Describe the part. How is it used? How is it currently manufactured?

The engine bolt nut protector is designed to protect the bolts used on the vessel engine from dust, grease, rust, and physical damage. They play a vital role in the engine’s well being because a damaged bolt can compromise maintenance schedules and engine performance.

As these bolts are a highly specialized and an expensive part, they must be protected using caps that are traditionally made of hard or semi-flexible plastic. However, with time and the constant exposure to high temperatures and physical stress, the caps usually end up breaking or cracking, compromising their protective function. Also, as they are small, it’s not uncommon to lose them during a routine maintenance procedure.

What are some of the challenges in sourcing this part today?

Usually bolt protectors are a simple part to source. That being said, engine bolt protectors are not easy to source since they have rare sizes and materials. If we also factor in that the lifespan of an engine can be several decades, it is not uncommon to see vessel engines with spares (including bolt nut protectors) that are increasingly difficult and expensive to source every year.

Why would digital manufacturing make sense for such a part?

Bolt nut protectors don’t have a life span per se, meaning that they are not replaced on a scheduled basis; but instead, they get replaced when needed, making it hard to maintain inventory. Many times, sourcing these parts is considered so much of a hassle that they just aren’t kept in any inventory. That’s why the crew protects the bolts by using alternative solutions, such as taping them.

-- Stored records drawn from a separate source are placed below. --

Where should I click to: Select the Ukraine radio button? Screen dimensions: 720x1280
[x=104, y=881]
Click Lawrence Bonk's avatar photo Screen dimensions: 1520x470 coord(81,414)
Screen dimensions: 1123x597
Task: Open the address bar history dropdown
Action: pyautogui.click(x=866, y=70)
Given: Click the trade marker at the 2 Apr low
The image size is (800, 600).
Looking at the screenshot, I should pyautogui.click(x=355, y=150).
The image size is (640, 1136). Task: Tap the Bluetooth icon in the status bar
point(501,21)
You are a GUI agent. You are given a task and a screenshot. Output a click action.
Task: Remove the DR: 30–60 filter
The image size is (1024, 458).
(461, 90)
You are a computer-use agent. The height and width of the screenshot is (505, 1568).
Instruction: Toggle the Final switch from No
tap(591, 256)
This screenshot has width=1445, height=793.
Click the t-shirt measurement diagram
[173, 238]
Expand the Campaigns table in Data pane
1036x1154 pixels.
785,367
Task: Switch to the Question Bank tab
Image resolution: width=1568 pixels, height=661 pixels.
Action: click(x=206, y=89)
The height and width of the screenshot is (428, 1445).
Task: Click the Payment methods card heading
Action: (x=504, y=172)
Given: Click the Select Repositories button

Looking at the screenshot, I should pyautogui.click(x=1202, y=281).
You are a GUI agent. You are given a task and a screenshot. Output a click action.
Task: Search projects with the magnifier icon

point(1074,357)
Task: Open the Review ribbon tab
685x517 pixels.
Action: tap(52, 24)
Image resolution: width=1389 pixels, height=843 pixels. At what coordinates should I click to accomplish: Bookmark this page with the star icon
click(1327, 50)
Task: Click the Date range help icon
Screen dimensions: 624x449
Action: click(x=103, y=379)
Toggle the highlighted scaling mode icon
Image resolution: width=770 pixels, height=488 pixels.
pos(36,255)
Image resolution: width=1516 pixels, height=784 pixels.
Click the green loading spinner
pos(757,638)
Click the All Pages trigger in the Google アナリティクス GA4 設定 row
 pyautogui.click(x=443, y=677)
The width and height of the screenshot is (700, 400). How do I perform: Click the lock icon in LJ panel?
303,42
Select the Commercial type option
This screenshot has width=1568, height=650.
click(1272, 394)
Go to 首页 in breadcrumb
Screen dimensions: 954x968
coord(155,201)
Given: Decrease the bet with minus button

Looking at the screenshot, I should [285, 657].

However, this is only a short-term solution that offers no guarantee of protection for the bolts.

Additive manufacturing technology provides an important advantage because it can improve part performance with no relevant added cost. For instance, while we design, we can easily add ribs or textures on the exterior of the part to increase grip. We can also add a female thread to the inside so the part can be more securely fixed and protect the bolts. Both of these examples are improvements asked from vessel crews that we can perform. Additionally, we can label the protectors with actual bolt measurements and thread type.

What are some of the technical challenges in digitizing and manufacturing this part?

There are two main technical challenges to consider when working on these parts. First, the tolerances need to be accurate because if we make the part too loose, the protector will “wobble” around the bolt. This will reduce its protective efficiency and make them easier to fall. Furthermore, the bolt protector will need much torque to be threaded to the bolt causing damage to the bolt and reducing the bolt protector life.

The second challenge is the manufacturing material, because the part needs to perform at constant high temperatures and contact with hot metal. To solve this, we need a 3D printable polymer that can resist physical impacts without losing its physical properties. Consequently, we have decided to use a composite carbon fiber nylon with a working temperature that is higher than basic nylon. Also, carbon fiber works as a matrix that increases the part integrity. Simultaneously, nylon, thanks to its relative flexibility absorbs impacts without breaking or cracking.

How do you see the future of additive manufacturing?

In one word: exciting. Additive manufacturing is one of the pillars of the fourth industrial revolution, which means that it’s a growing industry that will heavily dictate how our products and services will be transformed in the near future. Day by day, this technology keeps improving and innovating in its processes, materials, software, and services. With such innovations, we have new opportunities for applications for heavy industries.

As the concern about the environment keeps increasing, additive manufacturing will heavily reduce the carbon footprint needed to operate and maintain heavy equipment with a minimalistic supply chain.